- Zu verwendende Daten:
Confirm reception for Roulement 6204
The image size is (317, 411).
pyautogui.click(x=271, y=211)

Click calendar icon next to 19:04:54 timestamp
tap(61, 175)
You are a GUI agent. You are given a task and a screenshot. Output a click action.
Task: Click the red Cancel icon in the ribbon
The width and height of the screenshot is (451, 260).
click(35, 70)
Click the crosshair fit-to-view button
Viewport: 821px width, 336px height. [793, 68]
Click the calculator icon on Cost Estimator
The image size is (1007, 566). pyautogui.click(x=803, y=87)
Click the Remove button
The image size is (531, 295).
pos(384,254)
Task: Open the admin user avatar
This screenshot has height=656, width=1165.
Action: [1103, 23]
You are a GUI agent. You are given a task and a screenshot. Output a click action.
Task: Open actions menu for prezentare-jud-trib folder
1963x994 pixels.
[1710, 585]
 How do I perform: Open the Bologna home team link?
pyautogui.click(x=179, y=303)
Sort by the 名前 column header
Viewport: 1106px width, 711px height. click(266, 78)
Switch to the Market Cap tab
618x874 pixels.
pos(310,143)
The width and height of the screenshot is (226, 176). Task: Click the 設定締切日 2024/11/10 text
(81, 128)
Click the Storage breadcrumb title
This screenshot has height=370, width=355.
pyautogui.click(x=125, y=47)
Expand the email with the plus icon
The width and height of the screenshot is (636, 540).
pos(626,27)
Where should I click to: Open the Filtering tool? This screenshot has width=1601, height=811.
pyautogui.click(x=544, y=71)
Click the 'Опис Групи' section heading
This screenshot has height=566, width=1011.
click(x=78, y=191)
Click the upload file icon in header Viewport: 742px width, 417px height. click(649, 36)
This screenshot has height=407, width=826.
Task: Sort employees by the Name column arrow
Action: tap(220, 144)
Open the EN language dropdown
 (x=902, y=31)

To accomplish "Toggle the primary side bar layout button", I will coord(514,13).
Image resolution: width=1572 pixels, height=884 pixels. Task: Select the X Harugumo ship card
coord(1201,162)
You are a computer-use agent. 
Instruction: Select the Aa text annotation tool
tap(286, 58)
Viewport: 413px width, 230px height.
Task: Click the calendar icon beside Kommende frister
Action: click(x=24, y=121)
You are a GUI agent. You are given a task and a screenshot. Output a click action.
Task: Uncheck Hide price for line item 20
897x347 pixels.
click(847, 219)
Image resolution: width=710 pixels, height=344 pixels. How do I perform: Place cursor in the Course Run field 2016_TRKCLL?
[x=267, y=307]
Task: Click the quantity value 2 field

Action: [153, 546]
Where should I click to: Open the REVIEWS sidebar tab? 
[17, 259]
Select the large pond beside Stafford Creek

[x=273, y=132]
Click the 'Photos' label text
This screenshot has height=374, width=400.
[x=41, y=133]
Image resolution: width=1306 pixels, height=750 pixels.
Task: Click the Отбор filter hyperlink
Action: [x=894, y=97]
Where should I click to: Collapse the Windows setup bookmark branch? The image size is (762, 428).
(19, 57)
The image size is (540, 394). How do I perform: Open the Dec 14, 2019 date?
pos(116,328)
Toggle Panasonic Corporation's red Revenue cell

- Aufgabenbeschreibung: Gib sämtliche Datensätze Zeile für Zeile unverändert wieder.

- Korrekte Antwort:
Confirm reception for Roulement 6204
The image size is (317, 411).
pyautogui.click(x=271, y=211)

Click calendar icon next to 19:04:54 timestamp
tap(61, 175)
You are a GUI agent. You are given a task and a screenshot. Output a click action.
Task: Click the red Cancel icon in the ribbon
The width and height of the screenshot is (451, 260).
click(35, 70)
Click the crosshair fit-to-view button
Viewport: 821px width, 336px height. [793, 68]
Click the calculator icon on Cost Estimator
The image size is (1007, 566). pyautogui.click(x=803, y=87)
Click the Remove button
The image size is (531, 295).
pos(384,254)
Task: Open the admin user avatar
This screenshot has height=656, width=1165.
Action: [1103, 23]
You are a GUI agent. You are given a task and a screenshot. Output a click action.
Task: Open actions menu for prezentare-jud-trib folder
1963x994 pixels.
[1710, 585]
 How do I perform: Open the Bologna home team link?
pyautogui.click(x=179, y=303)
Sort by the 名前 column header
Viewport: 1106px width, 711px height. click(266, 78)
Switch to the Market Cap tab
618x874 pixels.
pos(310,143)
The width and height of the screenshot is (226, 176). Task: Click the 設定締切日 2024/11/10 text
(81, 128)
Click the Storage breadcrumb title
This screenshot has height=370, width=355.
pyautogui.click(x=125, y=47)
Expand the email with the plus icon
The width and height of the screenshot is (636, 540).
pos(626,27)
Where should I click to: Open the Filtering tool? This screenshot has width=1601, height=811.
pyautogui.click(x=544, y=71)
Click the 'Опис Групи' section heading
This screenshot has height=566, width=1011.
click(x=78, y=191)
Click the upload file icon in header Viewport: 742px width, 417px height. click(649, 36)
This screenshot has height=407, width=826.
Task: Sort employees by the Name column arrow
Action: tap(220, 144)
Open the EN language dropdown
 (x=902, y=31)

To accomplish "Toggle the primary side bar layout button", I will coord(514,13).
Image resolution: width=1572 pixels, height=884 pixels. Task: Select the X Harugumo ship card
coord(1201,162)
You are a computer-use agent. 
Instruction: Select the Aa text annotation tool
tap(286, 58)
Viewport: 413px width, 230px height.
Task: Click the calendar icon beside Kommende frister
Action: click(x=24, y=121)
You are a GUI agent. You are given a task and a screenshot. Output a click action.
Task: Uncheck Hide price for line item 20
897x347 pixels.
click(847, 219)
Image resolution: width=710 pixels, height=344 pixels. How do I perform: Place cursor in the Course Run field 2016_TRKCLL?
[x=267, y=307]
Task: Click the quantity value 2 field

Action: [153, 546]
Where should I click to: Open the REVIEWS sidebar tab? 
[17, 259]
Select the large pond beside Stafford Creek

[x=273, y=132]
Click the 'Photos' label text
This screenshot has height=374, width=400.
[x=41, y=133]
Image resolution: width=1306 pixels, height=750 pixels.
Task: Click the Отбор filter hyperlink
Action: [x=894, y=97]
Where should I click to: Collapse the Windows setup bookmark branch? The image size is (762, 428).
(19, 57)
The image size is (540, 394). How do I perform: Open the Dec 14, 2019 date?
pos(116,328)
Toggle Panasonic Corporation's red Revenue cell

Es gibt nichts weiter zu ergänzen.